** begin PROVIDED DATA **
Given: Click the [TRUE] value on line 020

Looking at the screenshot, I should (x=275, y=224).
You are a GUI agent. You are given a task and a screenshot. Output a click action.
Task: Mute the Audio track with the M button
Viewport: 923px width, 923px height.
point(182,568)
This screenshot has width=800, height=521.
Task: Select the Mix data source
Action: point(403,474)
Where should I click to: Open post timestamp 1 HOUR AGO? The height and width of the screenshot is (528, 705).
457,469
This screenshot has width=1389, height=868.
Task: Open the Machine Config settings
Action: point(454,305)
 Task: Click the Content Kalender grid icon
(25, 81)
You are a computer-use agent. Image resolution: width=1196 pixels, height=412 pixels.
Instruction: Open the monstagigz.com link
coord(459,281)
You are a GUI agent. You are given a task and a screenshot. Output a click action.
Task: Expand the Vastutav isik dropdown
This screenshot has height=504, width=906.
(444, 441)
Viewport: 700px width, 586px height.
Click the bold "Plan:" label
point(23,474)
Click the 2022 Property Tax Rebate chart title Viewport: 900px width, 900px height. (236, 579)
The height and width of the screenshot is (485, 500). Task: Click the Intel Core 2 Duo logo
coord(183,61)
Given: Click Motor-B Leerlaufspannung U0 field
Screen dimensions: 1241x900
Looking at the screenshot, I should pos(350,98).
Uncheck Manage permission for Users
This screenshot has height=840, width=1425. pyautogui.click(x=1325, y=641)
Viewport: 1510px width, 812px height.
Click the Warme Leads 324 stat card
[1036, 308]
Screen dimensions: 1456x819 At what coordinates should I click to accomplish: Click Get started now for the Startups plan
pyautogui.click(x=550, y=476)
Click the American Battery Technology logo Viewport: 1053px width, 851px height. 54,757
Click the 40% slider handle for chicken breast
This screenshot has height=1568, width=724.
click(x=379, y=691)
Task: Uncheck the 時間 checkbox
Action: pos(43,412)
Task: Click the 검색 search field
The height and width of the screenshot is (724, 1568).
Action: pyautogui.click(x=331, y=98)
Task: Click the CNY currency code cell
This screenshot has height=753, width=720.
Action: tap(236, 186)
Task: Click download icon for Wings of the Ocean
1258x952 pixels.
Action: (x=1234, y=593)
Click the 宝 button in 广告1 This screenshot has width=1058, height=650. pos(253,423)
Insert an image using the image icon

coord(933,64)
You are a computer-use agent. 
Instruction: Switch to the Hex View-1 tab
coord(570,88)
** end PROVIDED DATA **
EXERCISE DETAILS. Copy out every one of the items above word for word, changing nothing and leaving nothing out.

SOLUTION TO THIS TASK.
Given: Click the [TRUE] value on line 020

Looking at the screenshot, I should (x=275, y=224).
You are a GUI agent. You are given a task and a screenshot. Output a click action.
Task: Mute the Audio track with the M button
Viewport: 923px width, 923px height.
point(182,568)
This screenshot has width=800, height=521.
Task: Select the Mix data source
Action: point(403,474)
Where should I click to: Open post timestamp 1 HOUR AGO? The height and width of the screenshot is (528, 705).
457,469
This screenshot has width=1389, height=868.
Task: Open the Machine Config settings
Action: point(454,305)
 Task: Click the Content Kalender grid icon
(25, 81)
You are a computer-use agent. Image resolution: width=1196 pixels, height=412 pixels.
Instruction: Open the monstagigz.com link
coord(459,281)
You are a GUI agent. You are given a task and a screenshot. Output a click action.
Task: Expand the Vastutav isik dropdown
This screenshot has height=504, width=906.
(444, 441)
Viewport: 700px width, 586px height.
Click the bold "Plan:" label
point(23,474)
Click the 2022 Property Tax Rebate chart title Viewport: 900px width, 900px height. (236, 579)
The height and width of the screenshot is (485, 500). Task: Click the Intel Core 2 Duo logo
coord(183,61)
Given: Click Motor-B Leerlaufspannung U0 field
Screen dimensions: 1241x900
Looking at the screenshot, I should pos(350,98).
Uncheck Manage permission for Users
This screenshot has height=840, width=1425. pyautogui.click(x=1325, y=641)
Viewport: 1510px width, 812px height.
Click the Warme Leads 324 stat card
[1036, 308]
Screen dimensions: 1456x819 At what coordinates should I click to accomplish: Click Get started now for the Startups plan
pyautogui.click(x=550, y=476)
Click the American Battery Technology logo Viewport: 1053px width, 851px height. 54,757
Click the 40% slider handle for chicken breast
This screenshot has height=1568, width=724.
click(x=379, y=691)
Task: Uncheck the 時間 checkbox
Action: pos(43,412)
Task: Click the 검색 search field
The height and width of the screenshot is (724, 1568).
Action: pyautogui.click(x=331, y=98)
Task: Click the CNY currency code cell
This screenshot has height=753, width=720.
Action: tap(236, 186)
Task: Click download icon for Wings of the Ocean
1258x952 pixels.
Action: (x=1234, y=593)
Click the 宝 button in 广告1 This screenshot has width=1058, height=650. pos(253,423)
Insert an image using the image icon

coord(933,64)
You are a computer-use agent. 
Instruction: Switch to the Hex View-1 tab
coord(570,88)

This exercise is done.